### What is being asked
Output the lines of the records from the one containing "The width and height of the screenshot is (712, 390)." through the last, both ends included. Leave pictures out.

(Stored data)

BEGIN

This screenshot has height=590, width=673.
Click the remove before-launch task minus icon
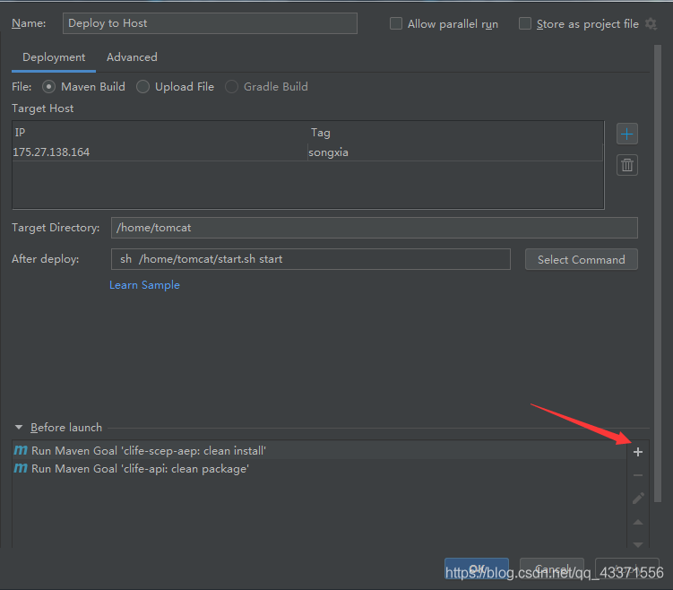point(638,475)
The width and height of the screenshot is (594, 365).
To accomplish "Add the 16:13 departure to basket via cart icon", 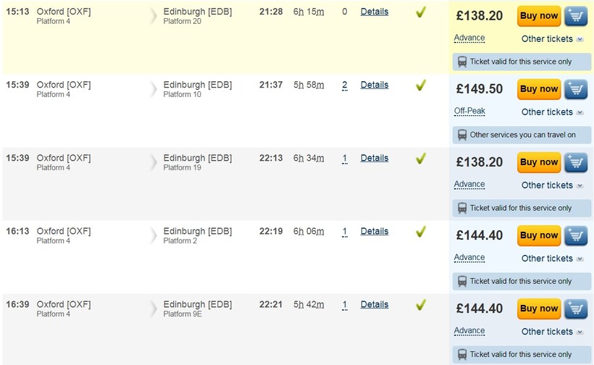I will [576, 235].
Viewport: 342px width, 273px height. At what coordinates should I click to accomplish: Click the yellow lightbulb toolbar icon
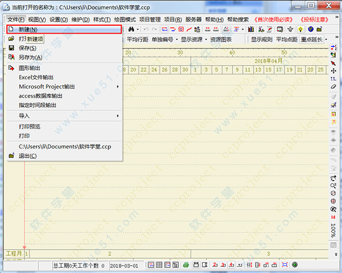click(300, 29)
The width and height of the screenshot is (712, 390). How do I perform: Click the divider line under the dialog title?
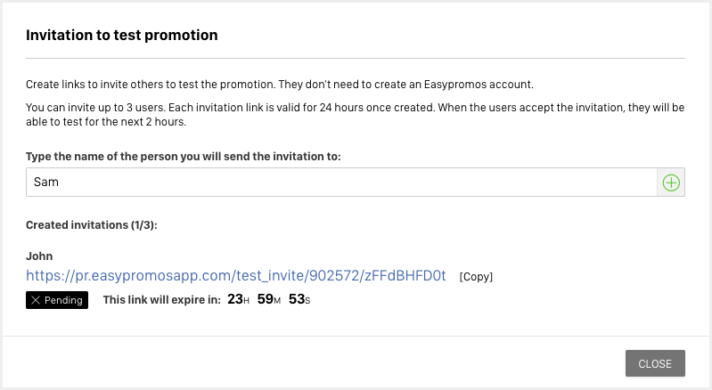point(355,58)
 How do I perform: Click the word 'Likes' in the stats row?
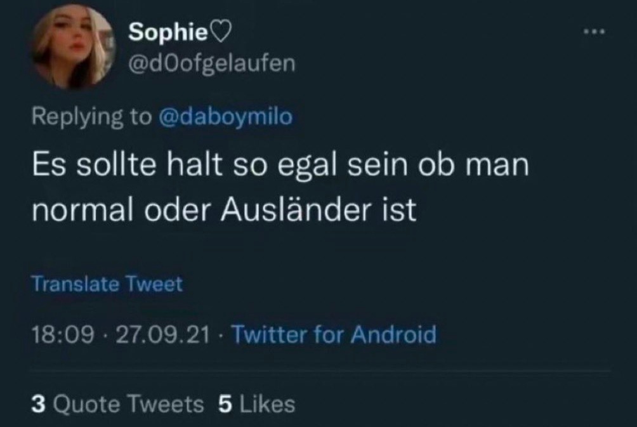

END

### Answer for this exercise
The width and height of the screenshot is (712, 390). How do I perform: Click the divider line under the dialog title?
point(355,58)
 How do I perform: Click the word 'Likes' in the stats row?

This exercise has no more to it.